Selecting specific columns in MySQL - Time & Space Complexity
When we ask for specific columns in a database, we want to know how the work grows as the table gets bigger.
We want to see how the time to get results changes when we select only some columns instead of all.
Analyze the time complexity of the following code snippet.
SELECT name, email
FROM users
WHERE active = 1;
This query gets only the name and email columns from all active users in the users table.
Identify the loops, recursion, array traversals that repeat.
- Primary operation: Scanning each row in the users table to check if active = 1.
- How many times: Once for each row in the table.
As the number of rows grows, the database checks more rows to find active users.
| Input Size (n) | Approx. Operations |
|---|---|
| 10 | About 10 row checks |
| 100 | About 100 row checks |
| 1000 | About 1000 row checks |
Pattern observation: The work grows directly with the number of rows in the table.
Time Complexity: O(n)
This means the time to run the query grows in a straight line as the table gets bigger.

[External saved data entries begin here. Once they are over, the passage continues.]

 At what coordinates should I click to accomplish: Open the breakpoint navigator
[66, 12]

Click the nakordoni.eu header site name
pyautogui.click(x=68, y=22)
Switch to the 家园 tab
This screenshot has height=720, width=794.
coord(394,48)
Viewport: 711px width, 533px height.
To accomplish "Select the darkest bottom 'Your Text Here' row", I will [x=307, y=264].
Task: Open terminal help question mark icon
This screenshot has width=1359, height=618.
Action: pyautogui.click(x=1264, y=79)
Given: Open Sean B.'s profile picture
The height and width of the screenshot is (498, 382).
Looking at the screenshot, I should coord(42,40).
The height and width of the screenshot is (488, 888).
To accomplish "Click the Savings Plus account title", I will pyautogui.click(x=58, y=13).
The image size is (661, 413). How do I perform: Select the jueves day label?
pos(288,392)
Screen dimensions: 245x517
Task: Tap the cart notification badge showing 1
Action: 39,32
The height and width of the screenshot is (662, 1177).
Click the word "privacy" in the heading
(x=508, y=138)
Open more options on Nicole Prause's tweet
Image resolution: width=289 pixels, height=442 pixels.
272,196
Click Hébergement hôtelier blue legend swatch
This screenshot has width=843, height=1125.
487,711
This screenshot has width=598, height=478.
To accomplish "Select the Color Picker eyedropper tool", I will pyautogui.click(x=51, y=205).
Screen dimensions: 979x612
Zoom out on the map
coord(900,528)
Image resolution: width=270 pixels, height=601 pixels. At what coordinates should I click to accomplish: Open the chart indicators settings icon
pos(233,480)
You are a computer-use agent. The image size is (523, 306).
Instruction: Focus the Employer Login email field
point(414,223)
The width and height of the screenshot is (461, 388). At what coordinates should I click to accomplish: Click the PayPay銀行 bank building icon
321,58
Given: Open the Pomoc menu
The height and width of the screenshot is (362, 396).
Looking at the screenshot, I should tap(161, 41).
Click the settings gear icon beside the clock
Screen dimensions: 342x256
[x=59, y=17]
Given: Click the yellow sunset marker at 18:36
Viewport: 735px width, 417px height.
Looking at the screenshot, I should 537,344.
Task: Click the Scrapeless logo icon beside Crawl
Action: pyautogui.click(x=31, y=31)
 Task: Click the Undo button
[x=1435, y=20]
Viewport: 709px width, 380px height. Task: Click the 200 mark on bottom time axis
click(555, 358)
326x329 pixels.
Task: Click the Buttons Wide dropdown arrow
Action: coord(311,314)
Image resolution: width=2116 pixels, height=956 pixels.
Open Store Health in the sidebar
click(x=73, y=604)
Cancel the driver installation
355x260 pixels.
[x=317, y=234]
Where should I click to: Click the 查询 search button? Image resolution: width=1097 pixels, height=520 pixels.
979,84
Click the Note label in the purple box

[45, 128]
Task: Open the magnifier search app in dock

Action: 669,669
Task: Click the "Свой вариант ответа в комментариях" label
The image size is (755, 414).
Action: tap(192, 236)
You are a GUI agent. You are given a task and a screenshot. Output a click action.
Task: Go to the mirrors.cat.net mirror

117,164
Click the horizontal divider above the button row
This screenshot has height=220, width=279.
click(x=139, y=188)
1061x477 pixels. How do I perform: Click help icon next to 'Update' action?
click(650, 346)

[X] Wrong: "Selecting fewer columns makes the query run much faster in terms of time complexity."
[OK] Correct: The main time cost is checking each row, not the number of columns selected. Selecting fewer columns helps with data size but does not change how many rows are checked.
Understanding how selecting columns affects query time helps you explain database efficiency clearly and confidently.
"What if we add an index on the active column? How would the time complexity change?"